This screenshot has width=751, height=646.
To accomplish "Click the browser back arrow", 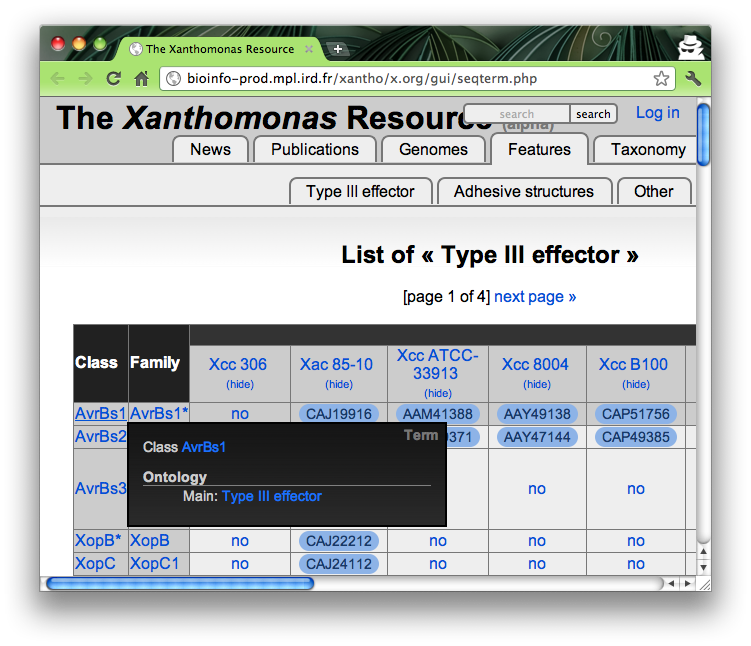I will coord(57,78).
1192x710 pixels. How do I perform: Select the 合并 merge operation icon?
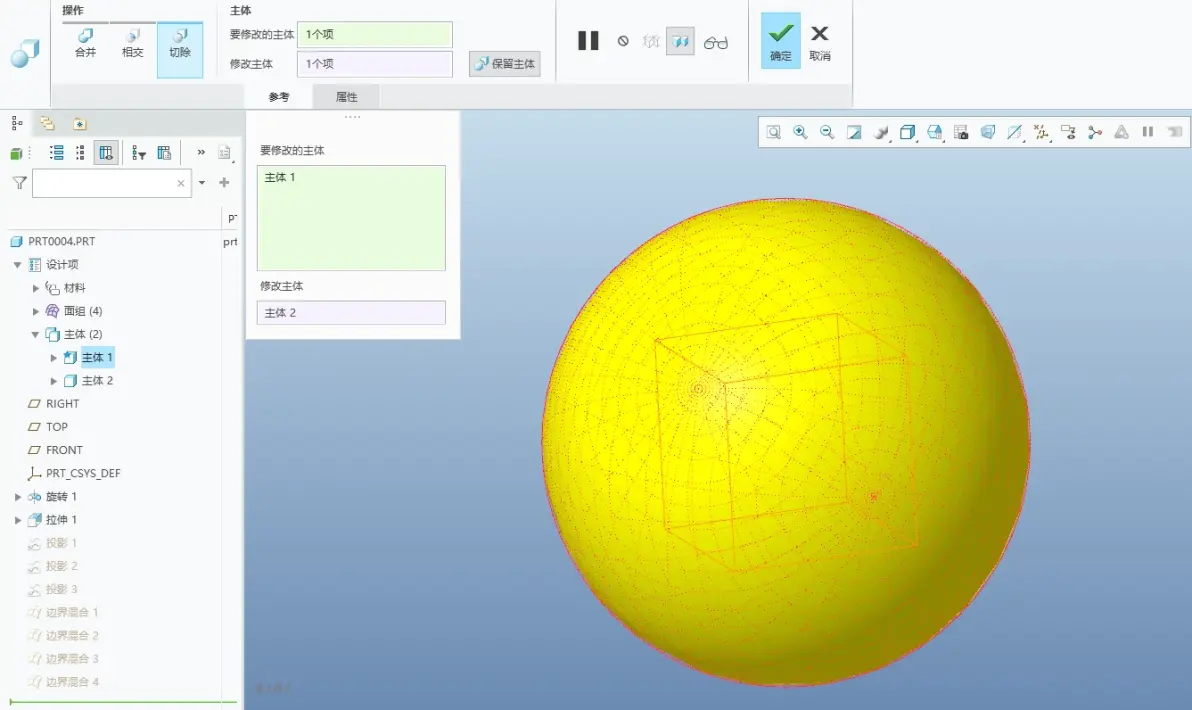click(x=85, y=44)
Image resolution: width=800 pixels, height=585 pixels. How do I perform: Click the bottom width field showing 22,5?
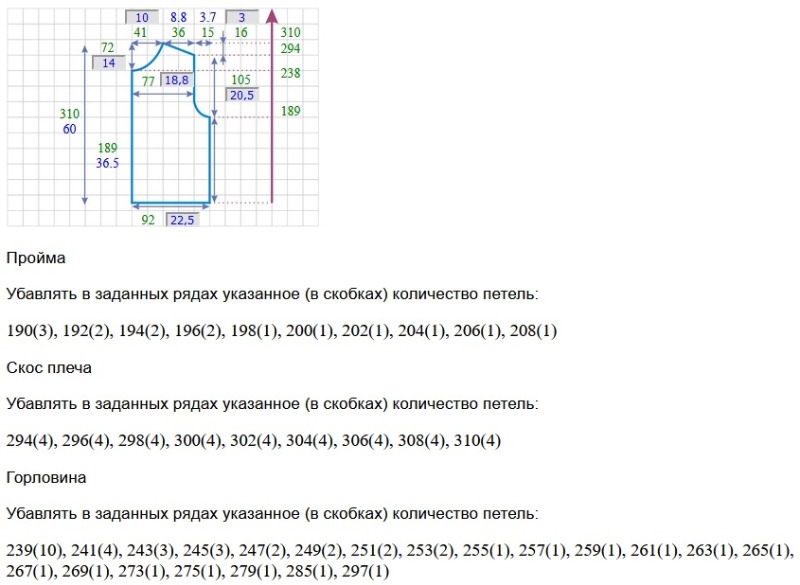(x=182, y=220)
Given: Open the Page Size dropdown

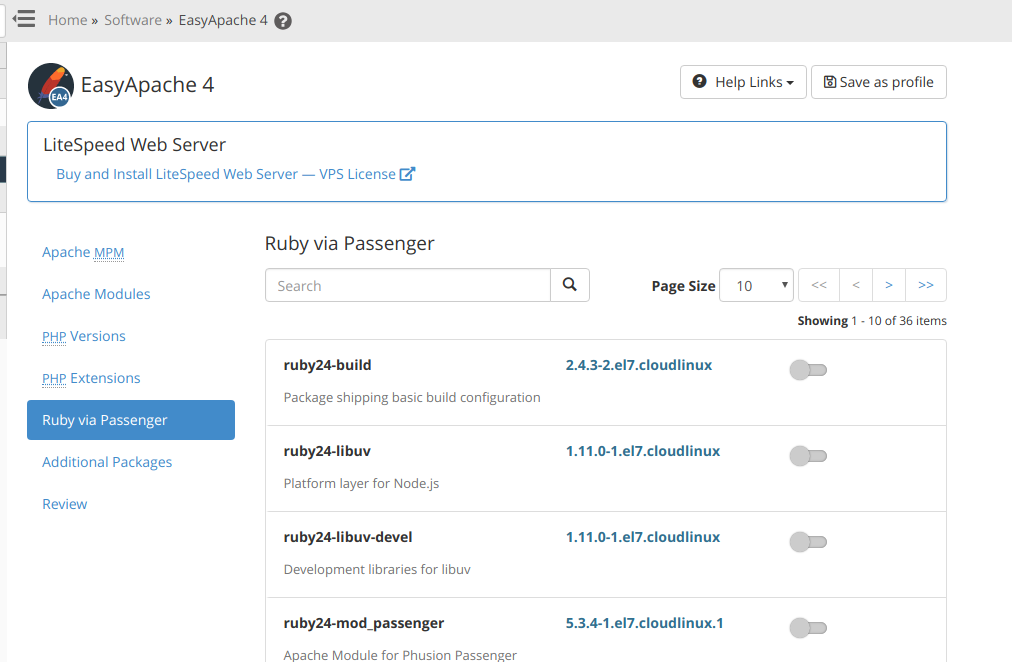Looking at the screenshot, I should point(756,285).
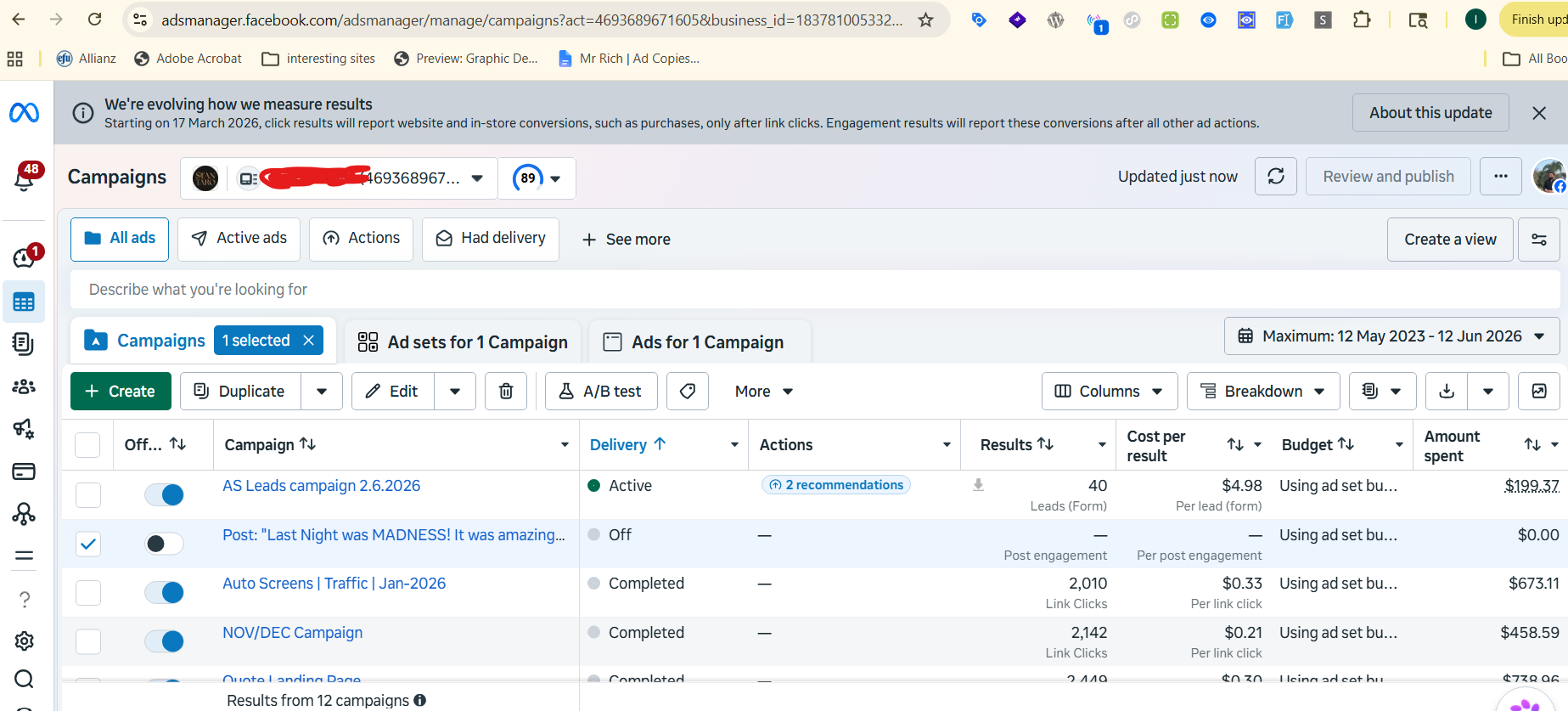Viewport: 1568px width, 711px height.
Task: Open Audiences icon in left sidebar
Action: tap(24, 387)
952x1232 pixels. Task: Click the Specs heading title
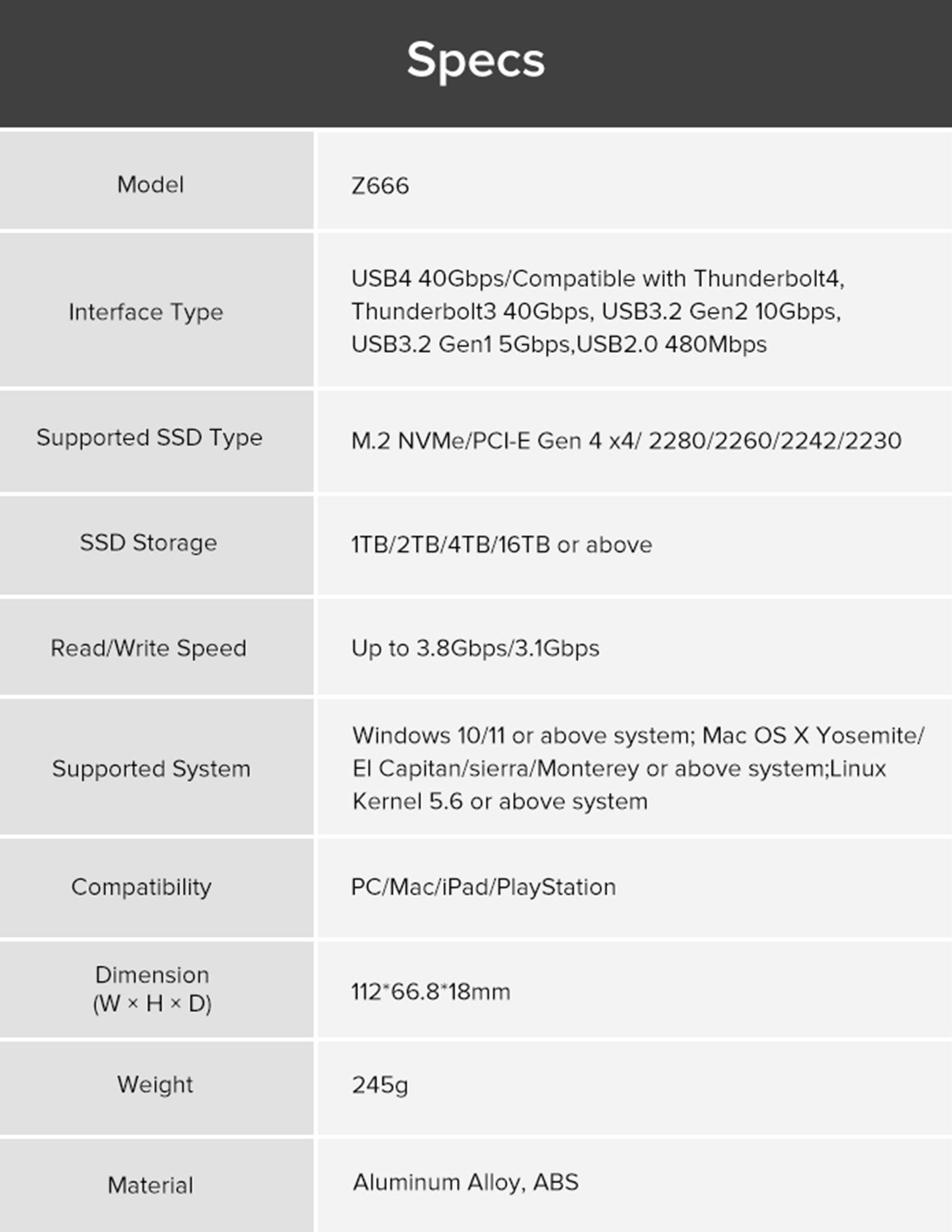point(475,61)
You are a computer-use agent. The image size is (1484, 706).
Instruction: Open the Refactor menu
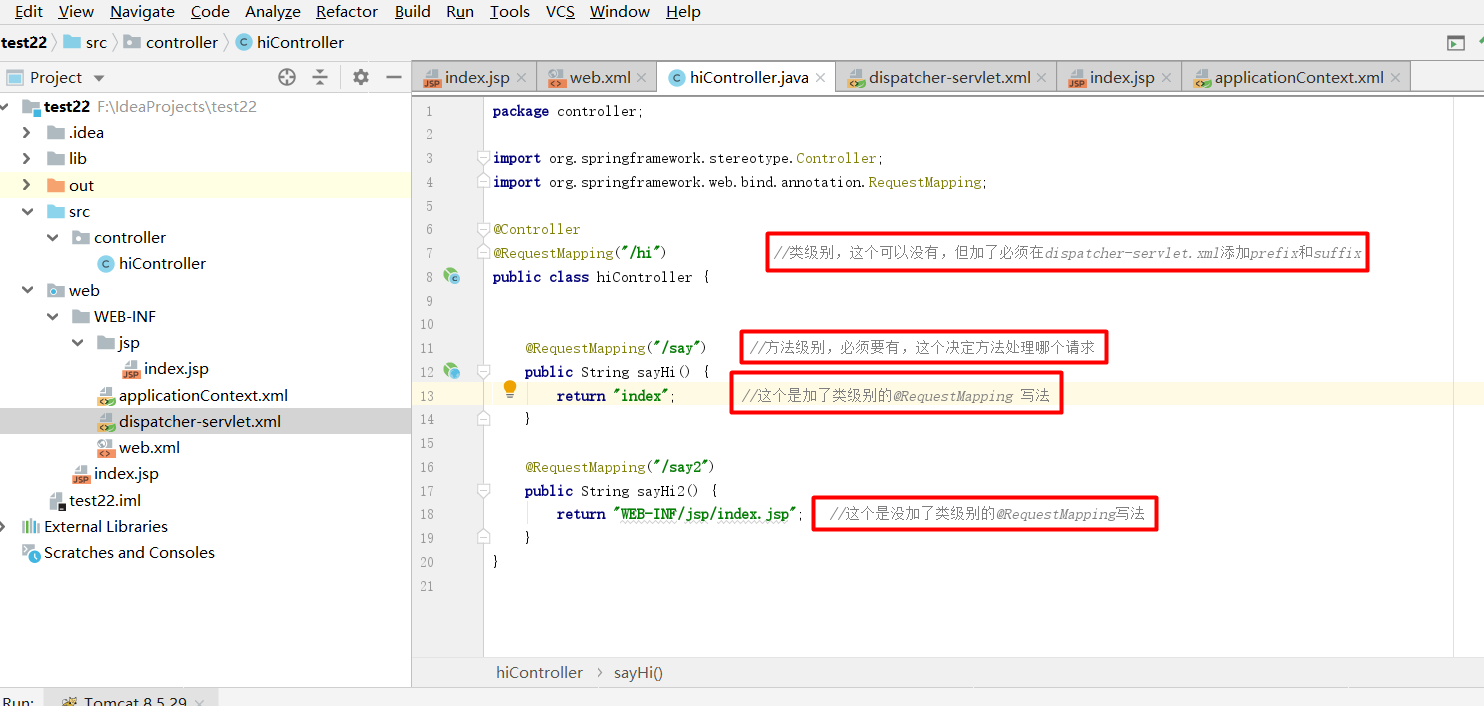(x=346, y=12)
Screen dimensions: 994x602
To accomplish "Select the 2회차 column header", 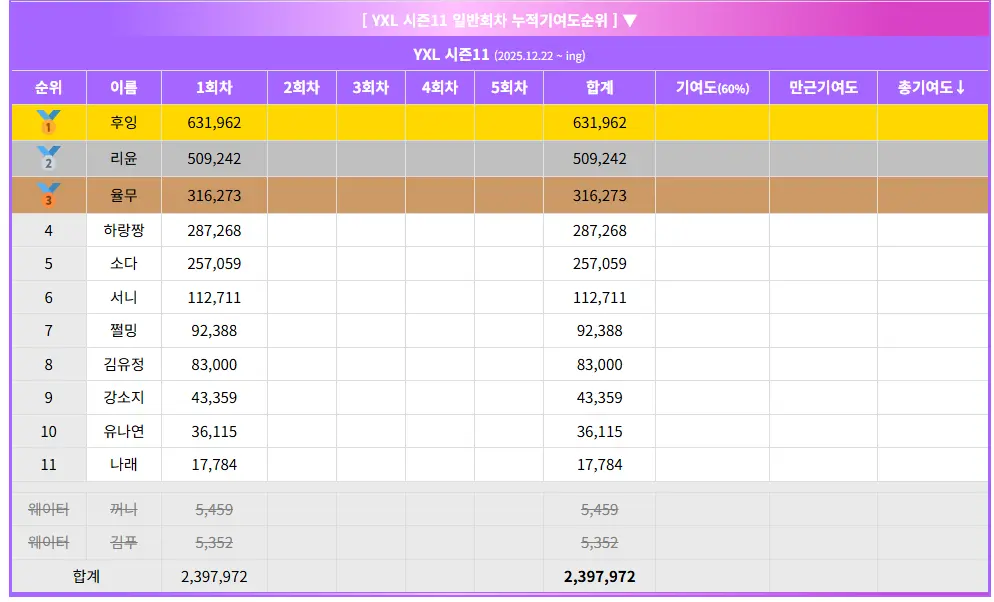I will pos(302,87).
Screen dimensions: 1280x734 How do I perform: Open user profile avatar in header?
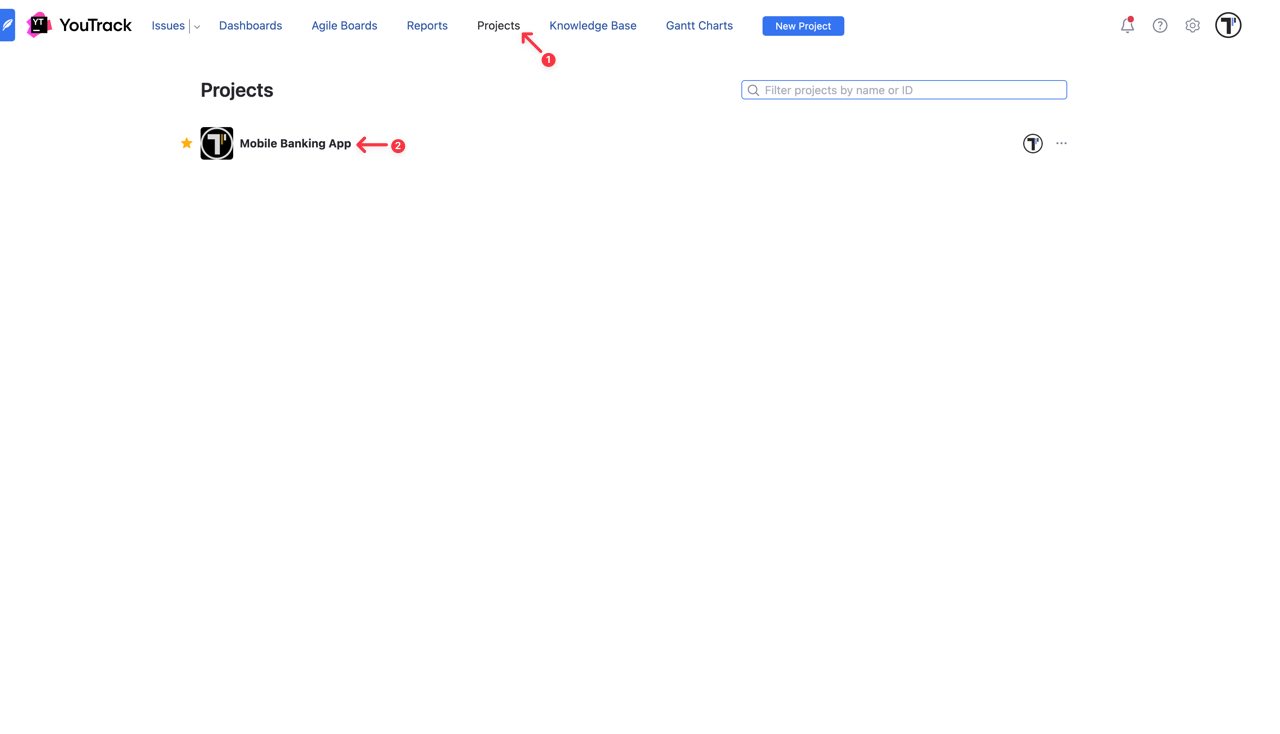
════
### WHAT THE EXERCISE ASKS:
Determine how many lines of the listing above contain the string "perform", with case taken into account, and reply with the number alone.

### SOLUTION TO THIS TASK:
3